Eine derart weitreichende notwendige Veränderung im Denken und Handeln können die ehrenamtlich tätigen Mitglieder der Belegschaftsvertretungen nicht ohne für sie maßgeschneiderte Schulungs- und Bildungsveranstaltungen vollziehen. Schon die Grundlagenschulung zum BetrVG muss inhaltlich auf die erweiterte Form betriebsverfassungsrechtlicher Tätigkeit ausgerichtet sein. Erst recht müssen Fachseminare als erforderlich im Sinne von § 37 Abs. 6 BetrVG anerkannt werden, mit denen die Basis für eine konzeptionelle Tätigkeit der Betriebs- und Personalräte gelegt wird. Idealerweise müssen Schulungs- und Bildungsveranstaltungen zu diesen Themen nach § 37 Abs. 7 BetrVG aber auch ohne konkrete Erforderlichkeit im jeweiligen Betrieb als geeignet anerkannt werden.

Sind die Belegschaftsvertretungen  in die Lage versetzt die Herausforderungen des digitalen Wandels zu erkennen, müssen sie auch retrospektiv ihre bisherige Tätigkeit neu bewerten. Das gilt etwa im Hinblick auf Artikel 22 DSGVO. Da auch Betriebsvereinbarungen als Rechtsvorschiften im Sinne der DSGVO gelten, kann über sie ungewollt ein Profiling möglich gemacht worden sein. Hier gilt es insbesondere alle ausgeübten Mitbestimmungstatbestände nach § 87 Abs. 1 Nr. 6 BetrVG zu betrachten. Allein diese Aufgabe setzt umfangreiche Kenntnisse über das aktuelle Datenschutzrecht und über die Funktion der „involvierten Logik“ (verwendeter Algorithmen) voraus, die es zu erwerben gilt.

Betriebs- und Personalräte müssen ihren eigenen „Workflow“ so anpassen, dass sie den neuen Herausforderungen genügen können. Sicher gehört dazu auch die – derzeit rechtlich nicht uneingeschränkt zulässige – Verwendung digitaler Techniken. Es gehört aber auch dazu, zumindest in der eigenen Organisation, nach Möglichkeit jedoch auch im Betrieb oder Unternehmen, den sozialen Gesichtspunkten einen Stellenwert einzuräumen, der auch den wirtschaftlichen Angelegenheiten beigelegt wird. Es wird zukünftig eben nicht mehr ausreichen, in einer wirtschaftlichen Angelegenheit eine eigenständige Auffassung zu der Sichtweise des Arbeitgebers zu entwickeln und zu vertreten. Es wird viel mehr bedeutend sein, welche sozialen Auswirkungen die wirtschaftliche Angelegenheit hat, haben kann oder haben wird und diese Gesichtspunkte separat neben die wirtschaftlichen Aspekte stellen zu können.

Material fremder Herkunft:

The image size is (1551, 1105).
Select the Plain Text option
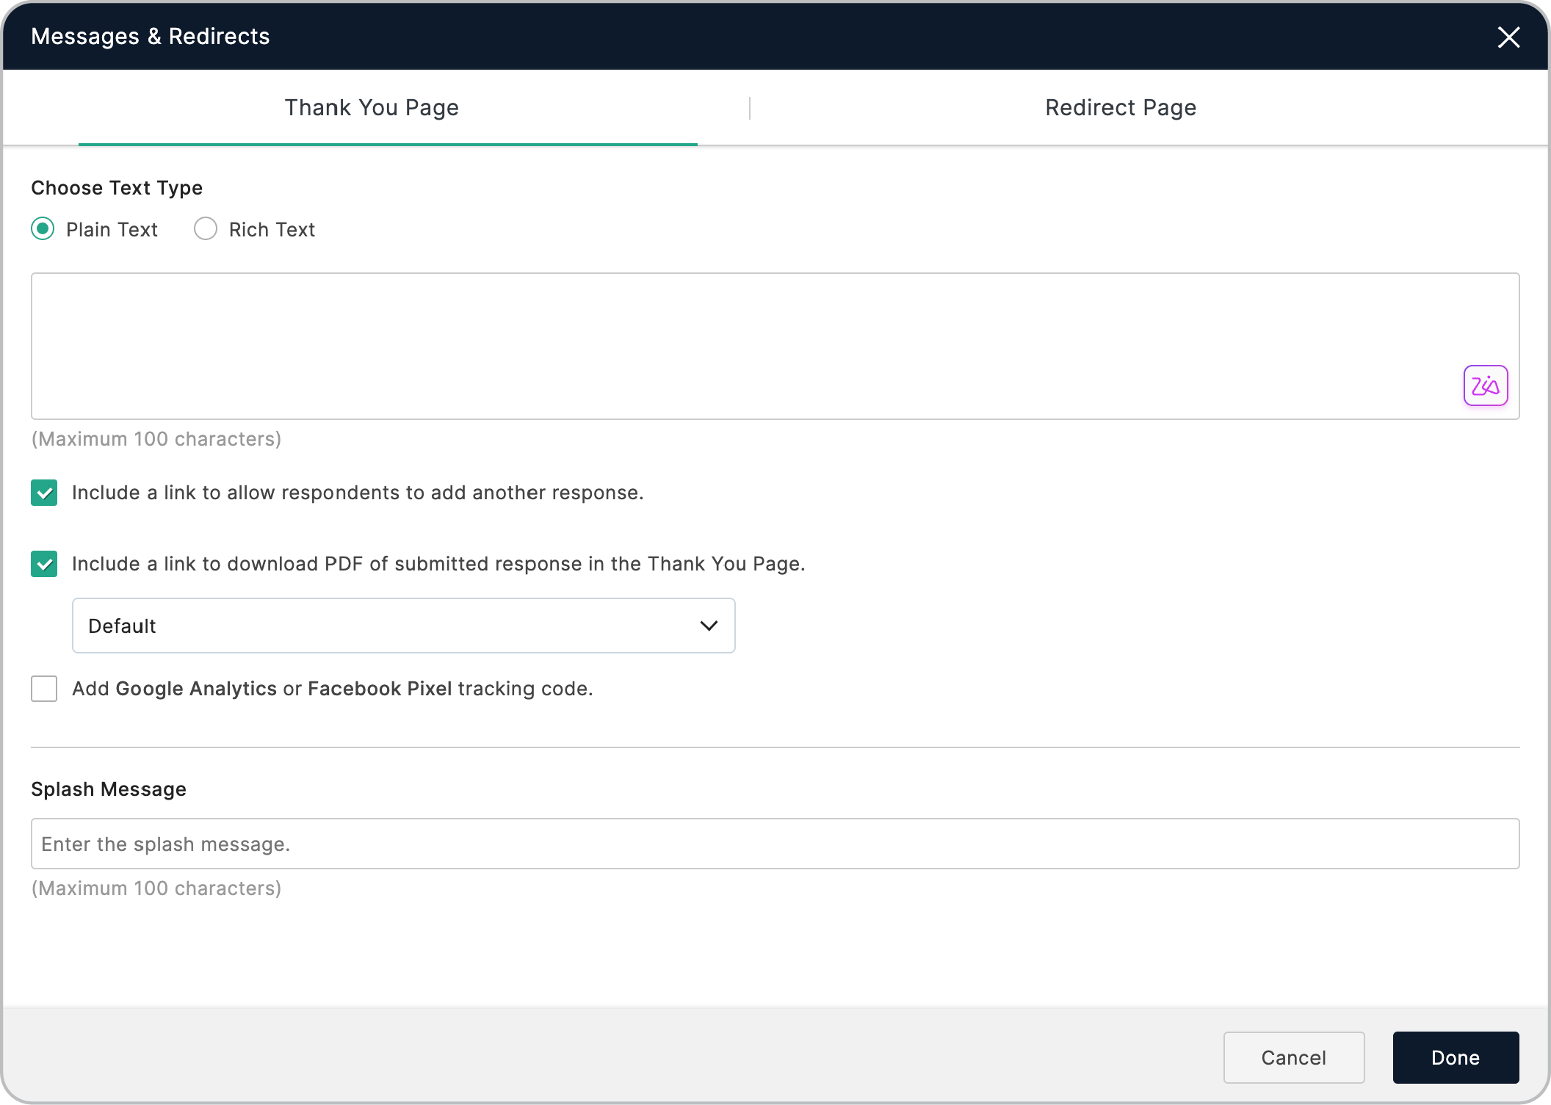coord(43,229)
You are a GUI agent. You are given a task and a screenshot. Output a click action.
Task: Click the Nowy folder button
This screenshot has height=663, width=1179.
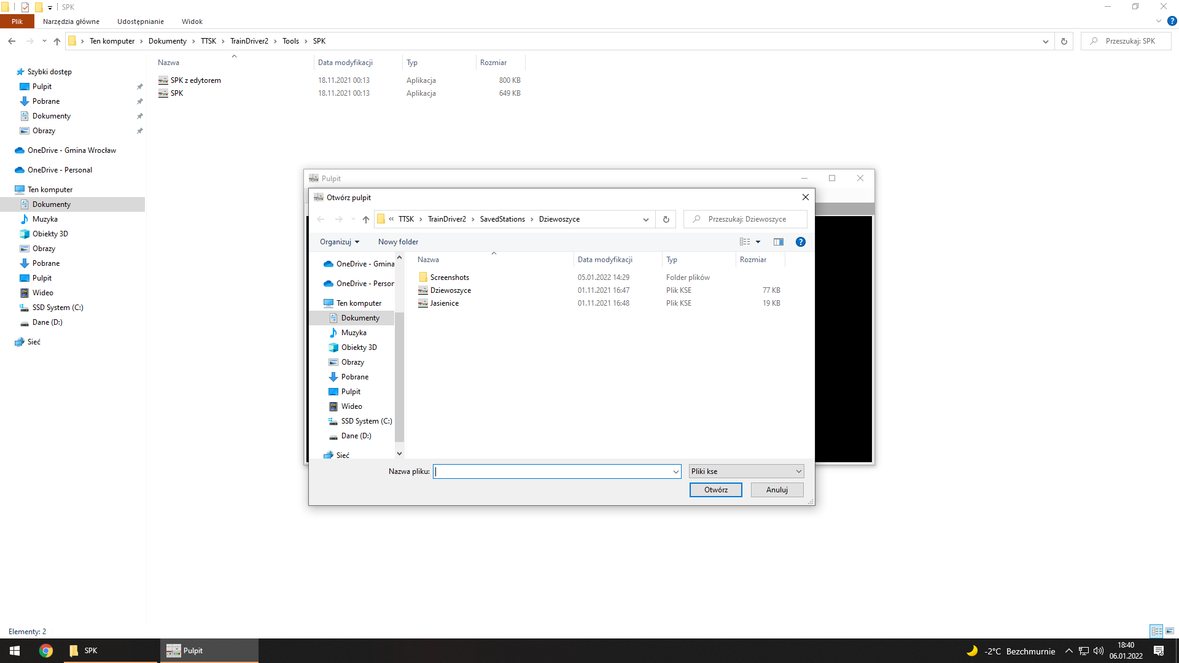(398, 242)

Auch bezüglich der Außenwirkung von Belegschaftsvertretungen muss der Workflow angepasst werden. Das Interesse Dritter an nichtfinanziellen Informationen zu Arbeitnehmerbelangen ist bereits gestiegen und wird durch europapolitische Maßnahmen weiter steigen. Die Informationsmöglichkeiten über Arbeitnehmerbelange wachsen, der Informationsbedarf der Öffentlichkeit daran steigt. Die damit verbundenen Handlungsmöglichkeiten müssen auch von Belegschaftsvertretungen genutzt werden.